* [AIM OF THE EXERCISE]: Output nothing but the lines from the first line of the entries to the line with "Insights (44, 1514)", inclusive, exactly as they read.

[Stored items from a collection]
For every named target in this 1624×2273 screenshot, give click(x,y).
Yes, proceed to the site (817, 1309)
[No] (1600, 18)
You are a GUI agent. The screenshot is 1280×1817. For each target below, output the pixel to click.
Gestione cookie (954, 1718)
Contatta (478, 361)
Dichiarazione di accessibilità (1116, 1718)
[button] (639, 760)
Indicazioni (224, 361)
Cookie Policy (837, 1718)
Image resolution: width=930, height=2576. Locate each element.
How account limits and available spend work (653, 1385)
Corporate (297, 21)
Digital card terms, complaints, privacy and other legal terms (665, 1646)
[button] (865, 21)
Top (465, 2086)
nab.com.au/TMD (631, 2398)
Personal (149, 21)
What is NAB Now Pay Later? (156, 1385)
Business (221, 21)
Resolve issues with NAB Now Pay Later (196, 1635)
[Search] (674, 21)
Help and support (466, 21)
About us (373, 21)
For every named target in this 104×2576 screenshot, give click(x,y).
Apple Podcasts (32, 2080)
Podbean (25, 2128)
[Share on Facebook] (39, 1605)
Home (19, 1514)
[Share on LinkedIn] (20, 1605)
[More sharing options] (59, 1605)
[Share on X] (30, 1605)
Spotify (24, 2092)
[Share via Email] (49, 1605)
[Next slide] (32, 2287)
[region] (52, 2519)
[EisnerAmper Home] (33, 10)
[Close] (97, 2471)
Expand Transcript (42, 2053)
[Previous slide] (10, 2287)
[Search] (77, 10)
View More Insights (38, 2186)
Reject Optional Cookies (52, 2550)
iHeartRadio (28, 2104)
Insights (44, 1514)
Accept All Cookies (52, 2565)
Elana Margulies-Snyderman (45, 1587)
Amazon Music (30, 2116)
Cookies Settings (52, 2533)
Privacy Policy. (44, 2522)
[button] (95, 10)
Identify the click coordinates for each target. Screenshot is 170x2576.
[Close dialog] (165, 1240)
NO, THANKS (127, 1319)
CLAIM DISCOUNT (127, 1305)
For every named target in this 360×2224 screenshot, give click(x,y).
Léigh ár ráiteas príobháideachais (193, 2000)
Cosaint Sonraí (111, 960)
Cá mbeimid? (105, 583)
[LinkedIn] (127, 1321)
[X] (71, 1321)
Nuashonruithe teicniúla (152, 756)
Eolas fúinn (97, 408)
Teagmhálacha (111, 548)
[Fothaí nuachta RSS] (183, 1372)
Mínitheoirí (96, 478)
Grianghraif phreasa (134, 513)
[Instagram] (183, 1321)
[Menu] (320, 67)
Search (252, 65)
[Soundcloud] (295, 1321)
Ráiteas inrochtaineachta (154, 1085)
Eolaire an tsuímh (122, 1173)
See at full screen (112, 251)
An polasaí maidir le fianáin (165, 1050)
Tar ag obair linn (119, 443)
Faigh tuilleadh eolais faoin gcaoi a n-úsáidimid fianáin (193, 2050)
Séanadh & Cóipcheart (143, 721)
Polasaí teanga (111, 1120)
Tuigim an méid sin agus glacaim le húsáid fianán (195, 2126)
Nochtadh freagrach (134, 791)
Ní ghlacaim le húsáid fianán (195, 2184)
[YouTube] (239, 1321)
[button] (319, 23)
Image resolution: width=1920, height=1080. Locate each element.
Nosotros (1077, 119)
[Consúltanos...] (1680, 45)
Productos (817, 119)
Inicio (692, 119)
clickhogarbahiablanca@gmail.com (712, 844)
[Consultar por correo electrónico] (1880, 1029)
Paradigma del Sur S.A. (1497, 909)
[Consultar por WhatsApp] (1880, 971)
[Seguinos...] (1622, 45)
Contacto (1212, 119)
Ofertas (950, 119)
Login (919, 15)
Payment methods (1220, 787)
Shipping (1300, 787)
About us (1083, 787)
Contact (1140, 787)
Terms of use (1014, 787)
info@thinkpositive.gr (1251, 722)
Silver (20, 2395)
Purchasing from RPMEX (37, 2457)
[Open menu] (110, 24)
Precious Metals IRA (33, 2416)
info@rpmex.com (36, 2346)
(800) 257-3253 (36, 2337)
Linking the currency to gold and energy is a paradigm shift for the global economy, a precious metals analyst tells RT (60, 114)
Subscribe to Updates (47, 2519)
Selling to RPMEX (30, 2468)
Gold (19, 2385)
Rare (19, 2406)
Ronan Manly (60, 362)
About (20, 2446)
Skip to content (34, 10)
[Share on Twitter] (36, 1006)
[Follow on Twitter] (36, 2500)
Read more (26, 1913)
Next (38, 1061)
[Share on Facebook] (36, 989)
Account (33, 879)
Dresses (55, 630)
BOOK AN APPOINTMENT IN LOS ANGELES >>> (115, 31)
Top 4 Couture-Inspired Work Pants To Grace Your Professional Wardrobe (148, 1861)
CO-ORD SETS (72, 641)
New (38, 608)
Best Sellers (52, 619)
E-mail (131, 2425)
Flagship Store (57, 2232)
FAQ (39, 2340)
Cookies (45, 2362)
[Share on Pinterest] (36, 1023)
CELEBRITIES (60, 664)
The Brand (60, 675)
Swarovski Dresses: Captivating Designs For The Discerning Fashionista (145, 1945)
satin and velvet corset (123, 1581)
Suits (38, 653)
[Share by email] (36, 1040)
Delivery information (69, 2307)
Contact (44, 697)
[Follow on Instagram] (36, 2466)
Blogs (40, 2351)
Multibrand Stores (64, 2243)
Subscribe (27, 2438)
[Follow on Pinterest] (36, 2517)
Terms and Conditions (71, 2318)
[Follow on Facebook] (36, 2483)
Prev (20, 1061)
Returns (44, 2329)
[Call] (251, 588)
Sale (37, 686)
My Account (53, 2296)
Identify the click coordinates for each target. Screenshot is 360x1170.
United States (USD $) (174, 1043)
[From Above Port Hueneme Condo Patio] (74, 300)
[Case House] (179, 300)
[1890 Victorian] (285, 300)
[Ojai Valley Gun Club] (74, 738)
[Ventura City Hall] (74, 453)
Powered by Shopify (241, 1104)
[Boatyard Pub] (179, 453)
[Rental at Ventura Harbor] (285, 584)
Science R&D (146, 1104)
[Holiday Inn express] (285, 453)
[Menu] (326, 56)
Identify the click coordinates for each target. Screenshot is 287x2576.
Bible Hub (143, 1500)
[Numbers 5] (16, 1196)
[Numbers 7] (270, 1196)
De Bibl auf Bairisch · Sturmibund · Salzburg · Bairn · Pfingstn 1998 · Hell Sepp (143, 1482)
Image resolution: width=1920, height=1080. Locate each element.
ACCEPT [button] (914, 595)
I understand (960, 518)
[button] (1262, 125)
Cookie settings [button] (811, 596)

* [EXPECTED ANSWER]:
For every named target in this 1624×2273 screenshot, give click(x,y).
Yes, proceed to the site (817, 1309)
[No] (1600, 18)
You are a GUI agent. The screenshot is 1280×1817. For each target below, output the pixel to click.
Gestione cookie (954, 1718)
Contatta (478, 361)
Dichiarazione di accessibilità (1116, 1718)
[button] (639, 760)
Indicazioni (224, 361)
Cookie Policy (837, 1718)
Image resolution: width=930, height=2576. Locate each element.
How account limits and available spend work (653, 1385)
Corporate (297, 21)
Digital card terms, complaints, privacy and other legal terms (665, 1646)
[button] (865, 21)
Top (465, 2086)
nab.com.au/TMD (631, 2398)
Personal (149, 21)
What is NAB Now Pay Later? (156, 1385)
Business (221, 21)
Resolve issues with NAB Now Pay Later (196, 1635)
[Search] (674, 21)
Help and support (466, 21)
About us (373, 21)
For every named target in this 104×2576 screenshot, give click(x,y).
Apple Podcasts (32, 2080)
Podbean (25, 2128)
[Share on Facebook] (39, 1605)
Home (19, 1514)
[Share on LinkedIn] (20, 1605)
[More sharing options] (59, 1605)
[Share on X] (30, 1605)
Spotify (24, 2092)
[Share via Email] (49, 1605)
[Next slide] (32, 2287)
[region] (52, 2519)
[EisnerAmper Home] (33, 10)
[Close] (97, 2471)
Expand Transcript (42, 2053)
[Previous slide] (10, 2287)
[Search] (77, 10)
View More Insights (38, 2186)
Reject Optional Cookies (52, 2550)
iHeartRadio (28, 2104)
Insights (44, 1514)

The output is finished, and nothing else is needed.